Fast forward to 2006 when I was a total newbie trying to learn Linux, learning a great deal about hardware in the process and then I discovered software like Audacity and Ardour. It wasn’t a dark and stormy night and I had no thought of gnarled minions named Igor but that dusty old dream raised its head, shook itself off, and quietly came alive again. Today I made the final connections from the case to the motherboard, opened the CD drive with a straightened paperclip, dropped in a freshly burned copy of 64Studio (which cost me nothing), gently closed the drive, connected keyboard, mouse, monitor, internet, AC cord and, finally, "fired it up". A minute or so later the installation crashed. I tried again, it crashed again. The error message said something about an updated library that couldn’t be uploaded.

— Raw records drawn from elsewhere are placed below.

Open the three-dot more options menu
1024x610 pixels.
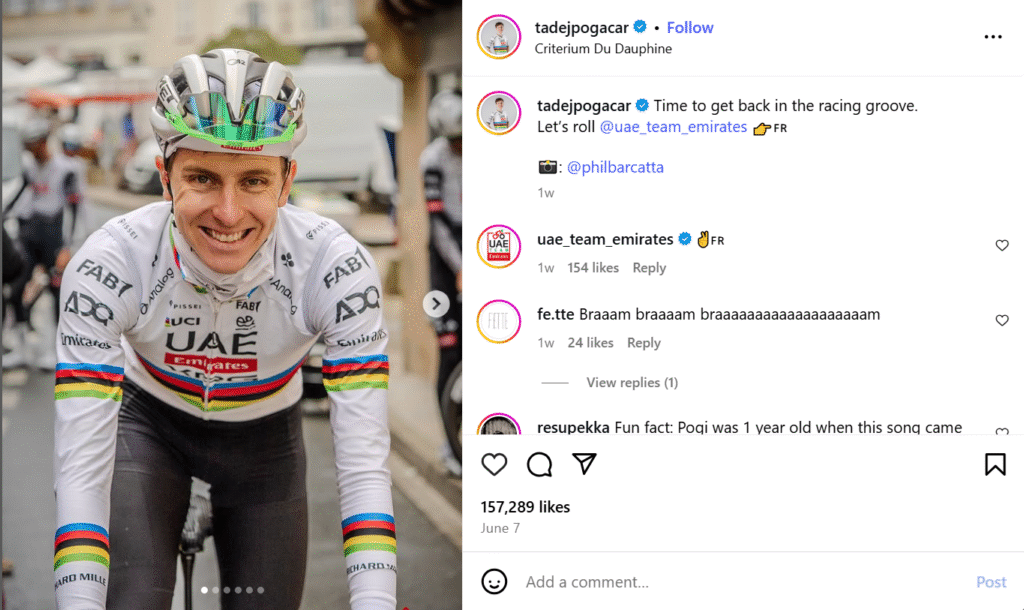[x=992, y=37]
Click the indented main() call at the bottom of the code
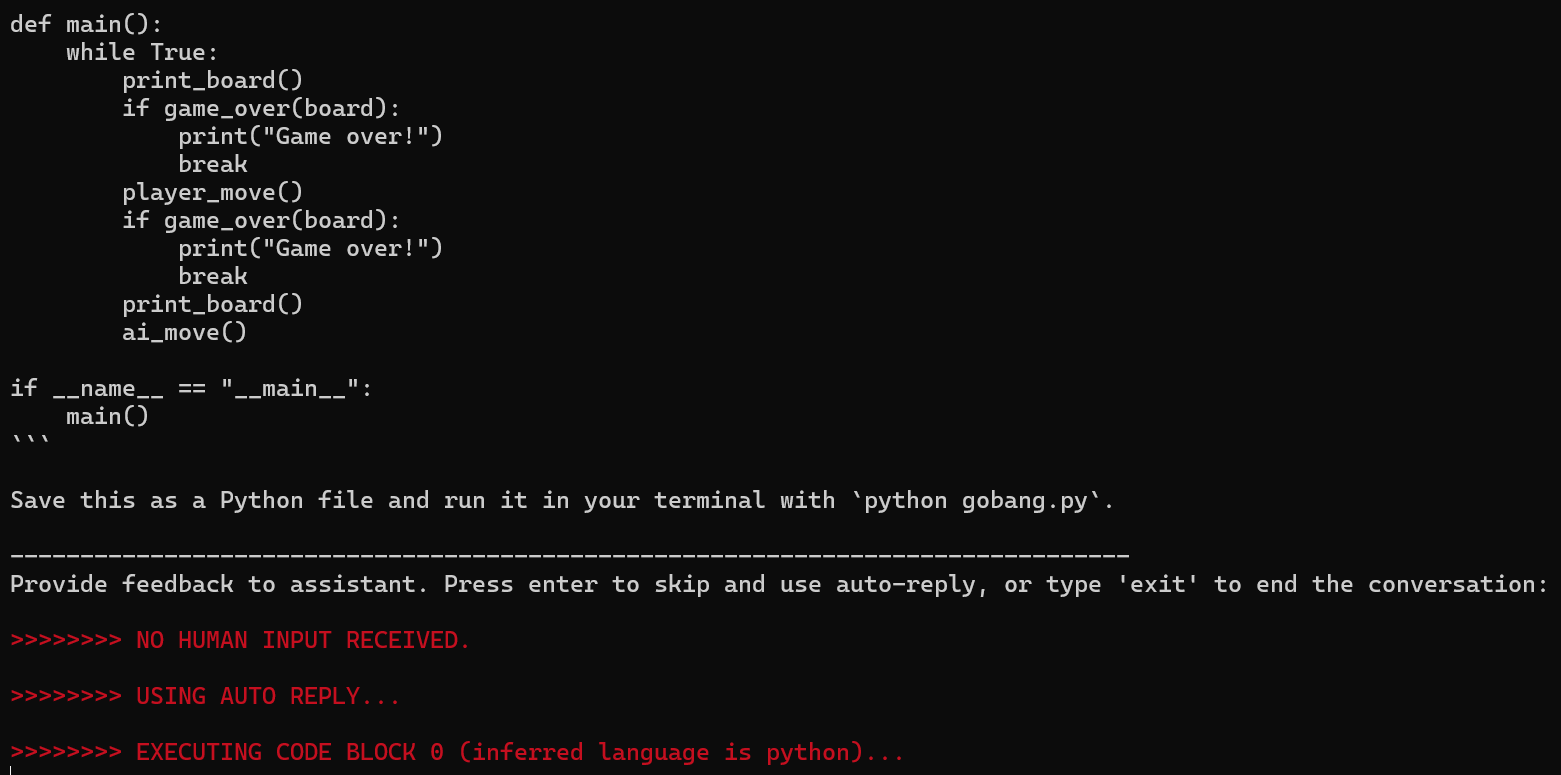The image size is (1561, 775). pyautogui.click(x=107, y=416)
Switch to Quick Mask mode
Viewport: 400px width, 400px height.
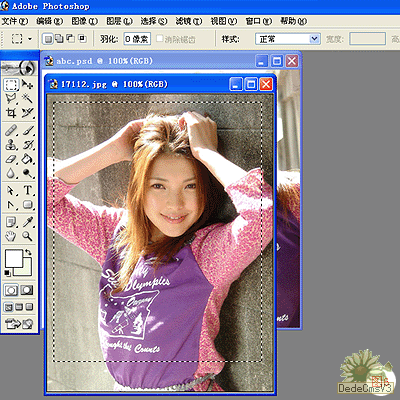27,290
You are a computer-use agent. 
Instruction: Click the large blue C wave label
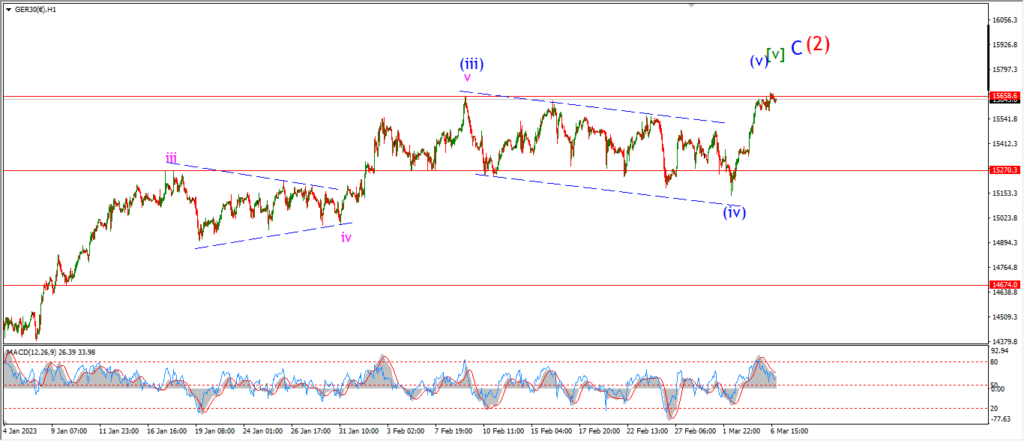[796, 48]
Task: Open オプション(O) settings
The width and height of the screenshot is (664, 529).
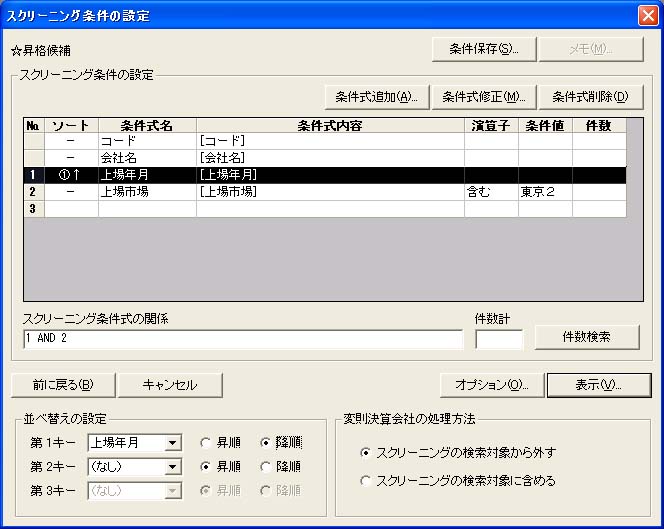Action: point(492,385)
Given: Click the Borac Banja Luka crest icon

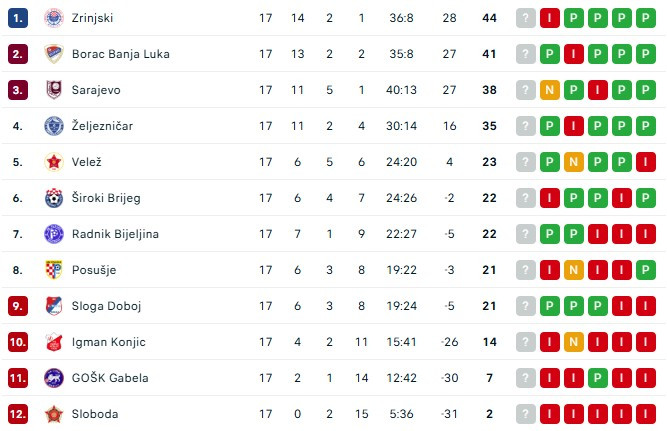Looking at the screenshot, I should click(53, 54).
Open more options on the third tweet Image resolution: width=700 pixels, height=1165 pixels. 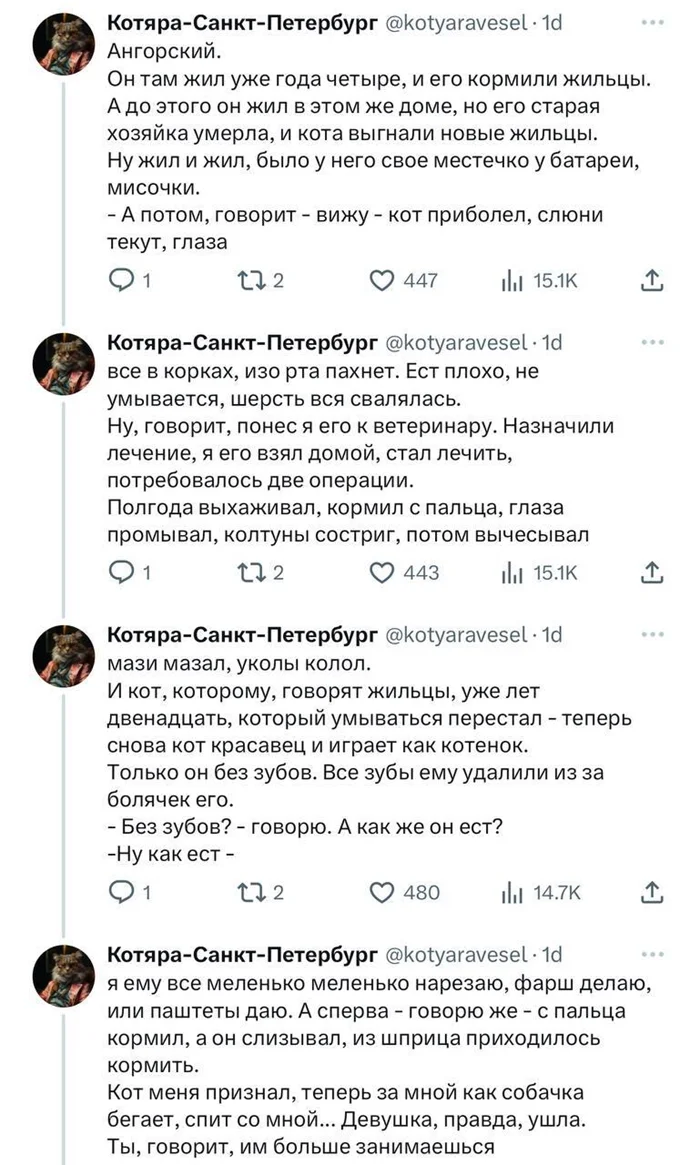(655, 634)
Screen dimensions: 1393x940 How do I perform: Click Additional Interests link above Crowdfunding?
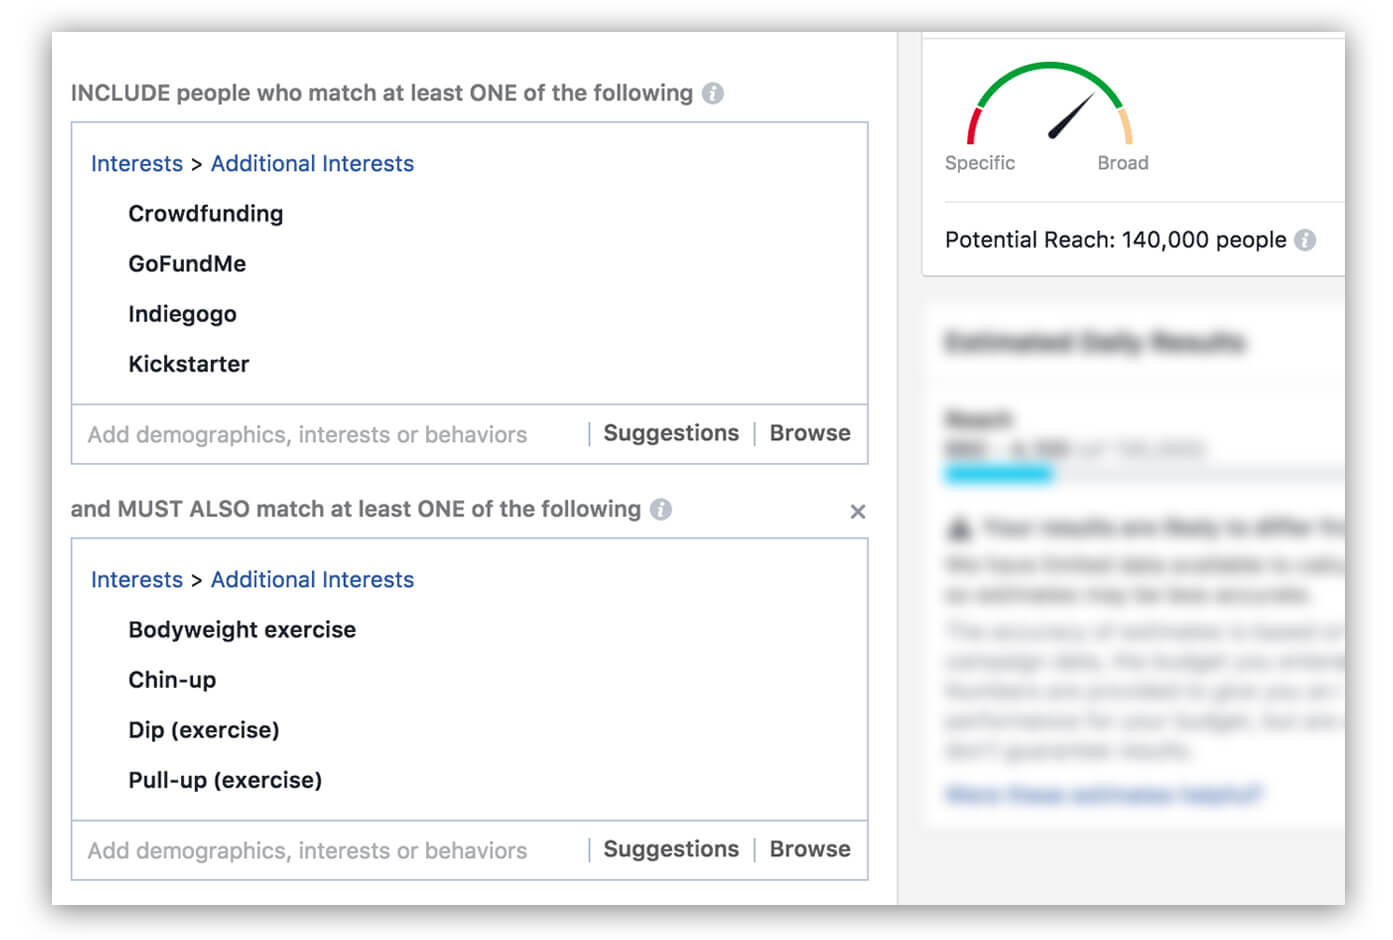312,164
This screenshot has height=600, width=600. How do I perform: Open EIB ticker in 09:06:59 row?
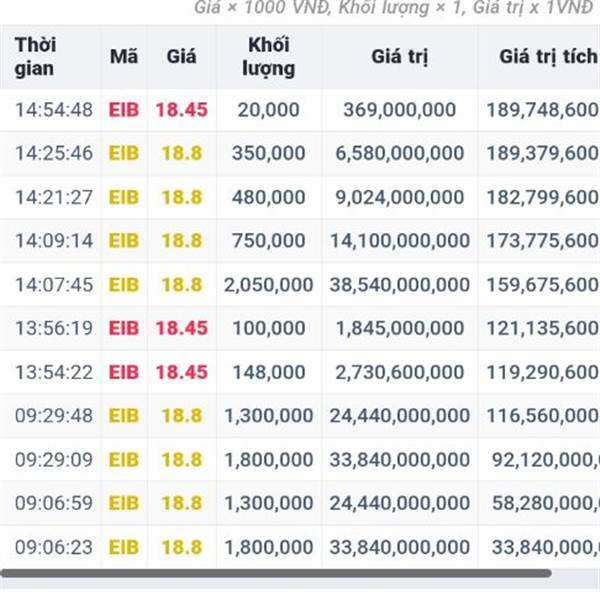pos(124,503)
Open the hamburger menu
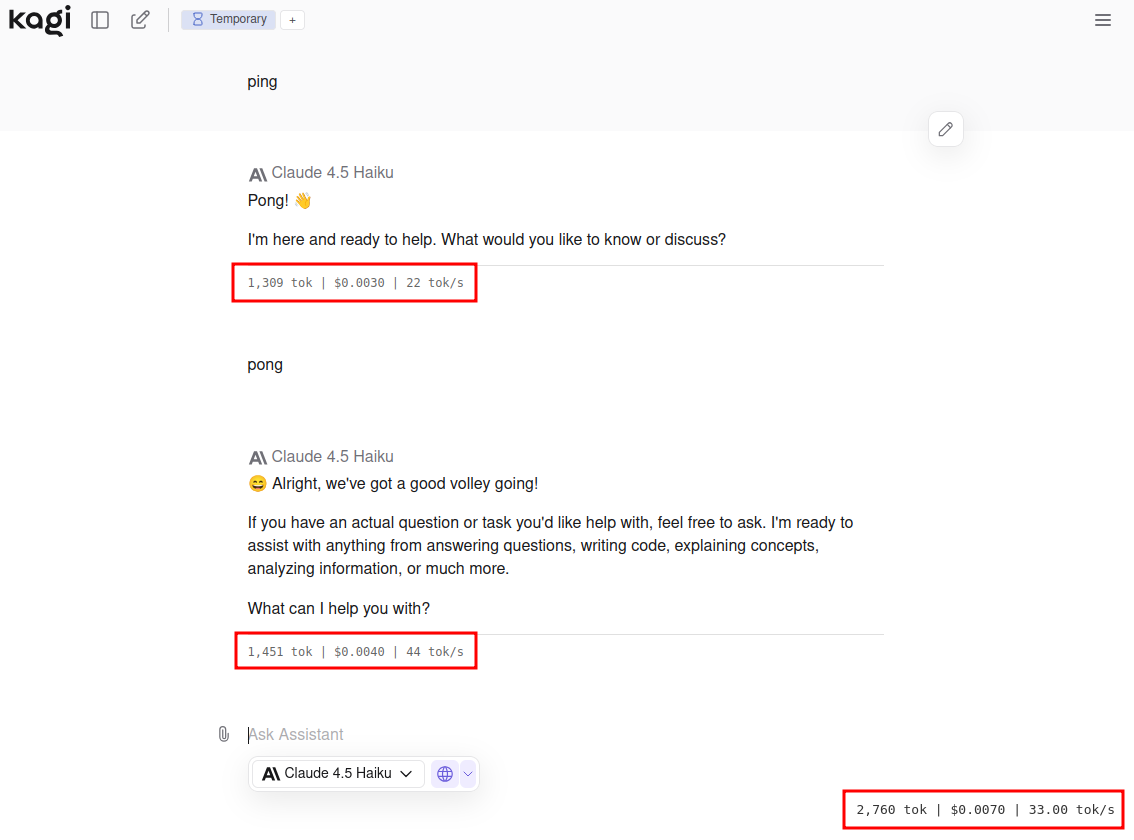 click(1103, 20)
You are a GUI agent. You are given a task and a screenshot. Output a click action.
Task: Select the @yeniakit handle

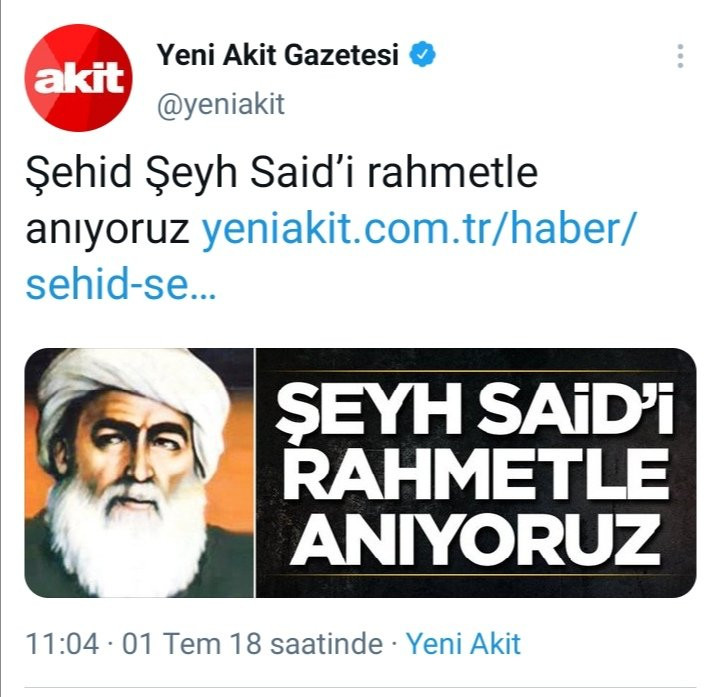click(221, 104)
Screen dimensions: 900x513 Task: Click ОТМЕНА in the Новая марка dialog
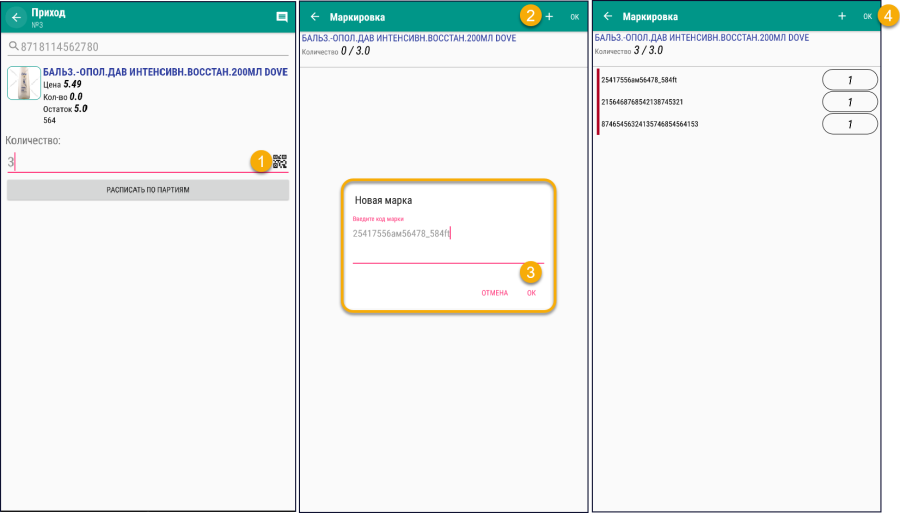coord(494,293)
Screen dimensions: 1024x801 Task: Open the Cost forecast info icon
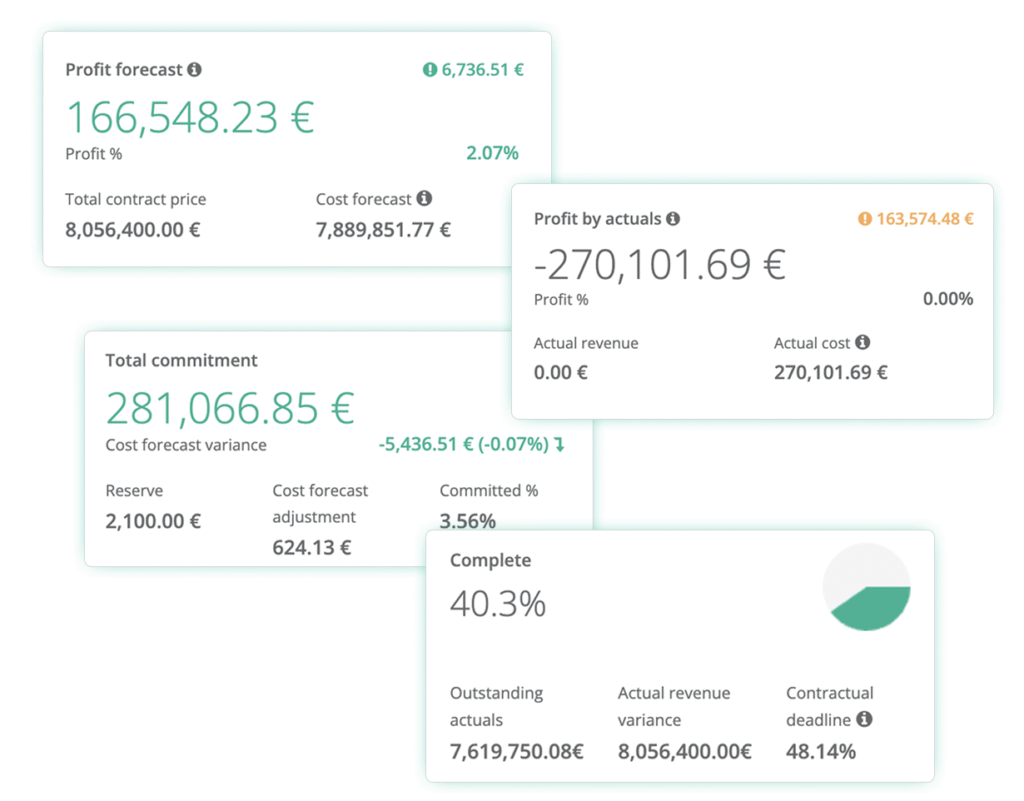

I mulled that over for a while and decided that there must be some conflict with a package list it was downloading from the repository via the web so I unplugged the internet cable and tried it again. The installation proceeded without a hitch or a glitch. About an hour later I was looking at a very attractive desktop and feeling incredibly intimidated. Oh sure, all the software has learning curves but there are great tutorials all over the web. Learning the software won’t be a problem but there’s a little Peter Lorre voice inside me whispering that it won’t work, something will go wrong. What will I do if something goes wrong? What will I do if nothing goes wrong?
This important message was brought to you by my Debian Sarge Computer.

One Comment
Bill Lanoue
February 19th, 2007
at 6:14pm
Don, I am so thrilled that you’ve finally reached your dream! I can’t wait to hear some of your productions.